Emerging trends among Chinese climbers. China not only has the tallest mountains in the world, it also has some of the most technically challenging, least explored, and most varied. What does this all mean for a burgeoning Chinese middle class that now has economic means, a love of the outdoors, and a desire for a higher quality of life? They have an “infinite” playground of incredible mountains and an immense backcountry to explore.
The Chinese are wasting no time in discovering their mountains and crags. In China, the development of climbing as a recreational sport has grown rapidly in a short period and is steadily gaining steam. In 1995, it is safe to say that all the serious Chinese rock climbers knew each other. Now, climbing and outdoor-enthusiast clubs are springing up at a dizzying rate across the country. It is difficult to judge how many climbers and want-to-be climbers there are presently in China. One thing is clear: the sport is growing exponentially. There are several popular rock climbing areas in the south and north, most major cities have rock gyms, people are starting to pursue alpine climbing, and Chinese are climbing Cho-Oyu, Everest, Mustag-ata, and other peaks throughout all of China and Tibet. ISPO (the giant international sports trade show from Europe) held its first show in China on March 14,2005. One can now find all essential equipment for climbing, and most major brands have entered the market. It is an exciting time to be a Chinese climber.
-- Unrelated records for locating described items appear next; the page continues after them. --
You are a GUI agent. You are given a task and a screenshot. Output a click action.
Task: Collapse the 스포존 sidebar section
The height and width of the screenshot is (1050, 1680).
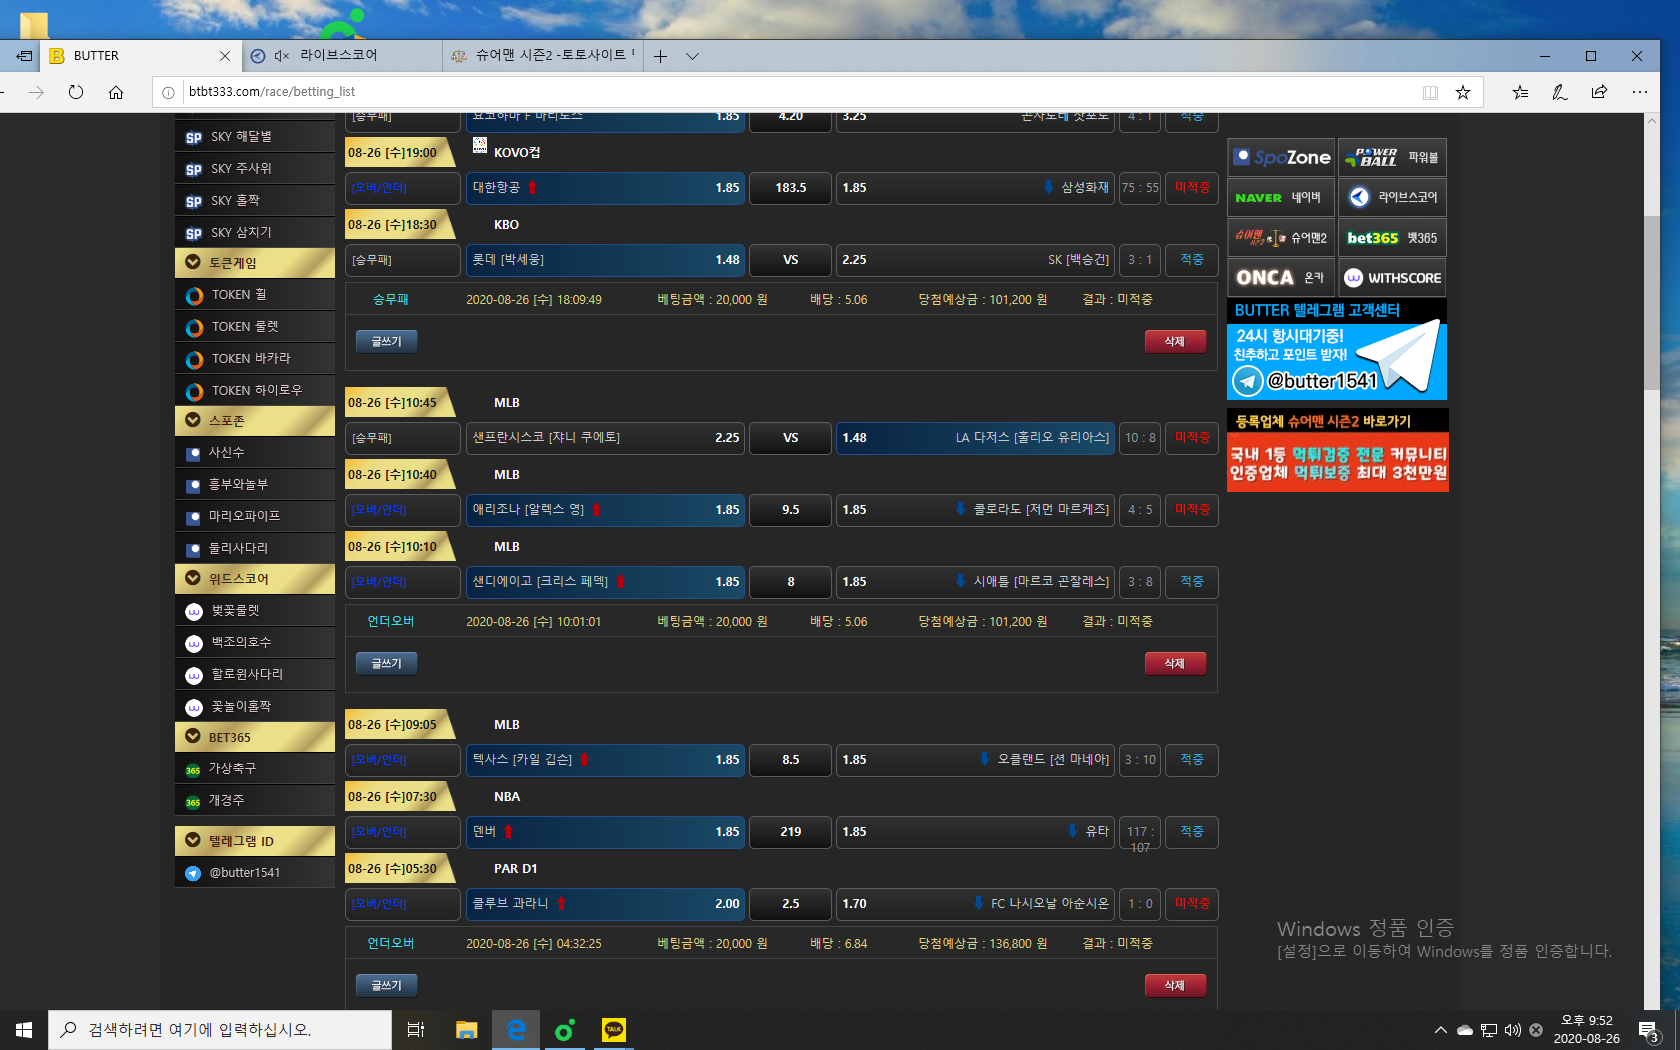pyautogui.click(x=193, y=421)
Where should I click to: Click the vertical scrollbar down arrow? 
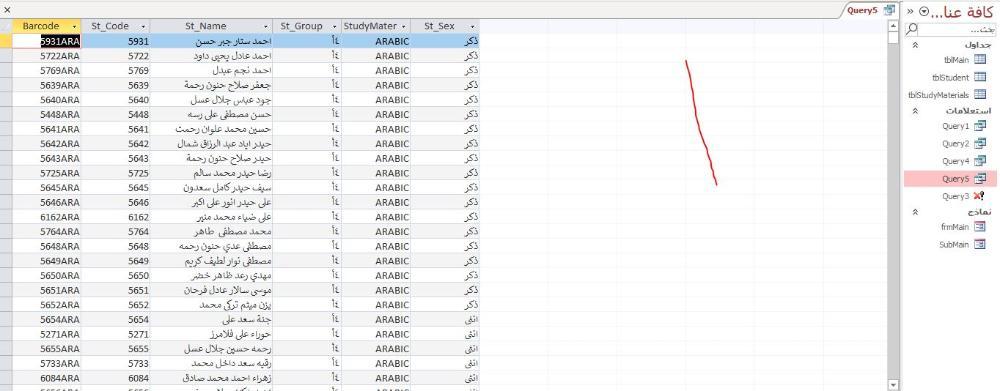(893, 385)
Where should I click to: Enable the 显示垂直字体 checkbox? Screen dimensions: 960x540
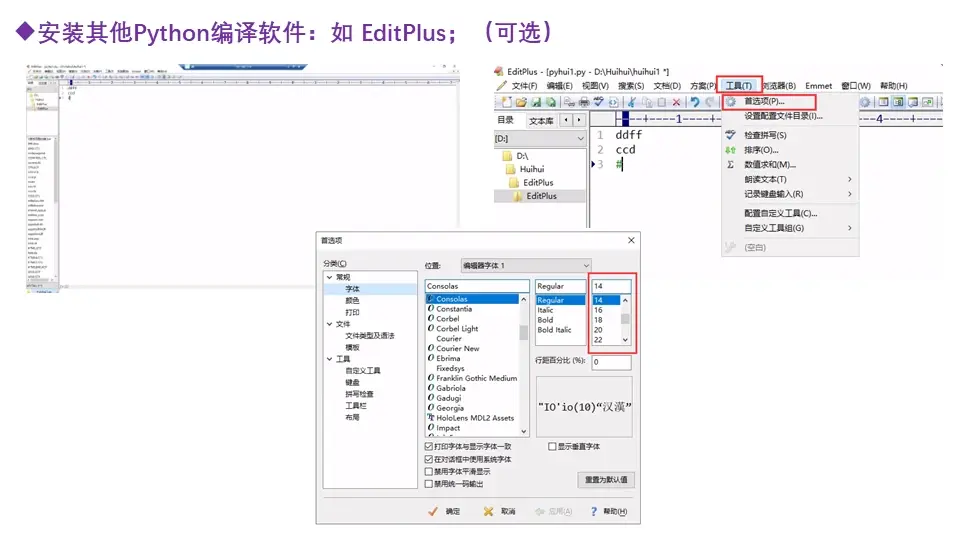tap(552, 446)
This explosion in outdoor sports is clearly being driving by the private sector’s new young middle class. Traditionally, the focus among Chinese climbers was on altitude: climbing 7,000m and 8,000m peaks siege or expedition style. Although this mindset is still prevalent, a new trend is developing in alpine climbing: attempting 5,000m-6,000m peaks in a lighter, small-team approach. Chinese climbers are starting to choose a mountain by what the route has to offer, where style counts, and where the challenges of the line are the goal, rather than simply getting to the top any way possible. This is a huge paradigm shift, and very well may be what makes climbing a popular sport in China. Alpine-style climbing is more suitable for the working, middle class climber who has economic constraints and limited vacation time.
However, alpine climbing is still in its infancy. In the past, Chinese overlooked their “shorter” mountains. Foreigners, especially Japanese and Westerners, pioneered many of the hard lines. For example, Mick Fowler and Paul Ramsden’s award-winning ascent of Mt. Siguniang’s north face in 2002, Charlie Fowler’s first ascents of unknown peaks in western Sichuan in the mid 1990s, rock routes in the Jarjinjabo massif in the remote Kham region, and Craig Luebben’s ice lines in Shuangqiao Valley. We are now just starting to see Chinese climbers attempt new ascents on technically challenging routes and really get into their own backcountry. As a result, the Chinese have to learn a new set of climbing and backcountry techniques and safety skills. The first climbing school dedicated to teaching such skills started two years ago (AAIC—Arete Alpine Instruction Center—I am a co-owner with Ma Yihua, from Chengdu; the website www.aaic.cn is currently only in Chinese, but it will soon be in English also and will offer assistance to foreign visitors). In China, the scope of climbing is expanding along with the rising number of people coming into the sport.
I see the Chinese climbing scene advancing in several areas: quadruple the number of people going into the mountains during the next two to three years, pursuit of alpine style climbing, and subsequent opening up of new areas and many new routes and peaks. The number of rock climbers will also continue to grow, with sport climbing being prominent. While official standards for guides are now nearly non-existent, the next five years should see a basic development of qualifications. It is safe to say that China’s climbing scene is still in a pioneering stage. However, 10 years ago it was no more than a seed. During the next decade I am confident the development of climbing in China will surpass all of our expectations.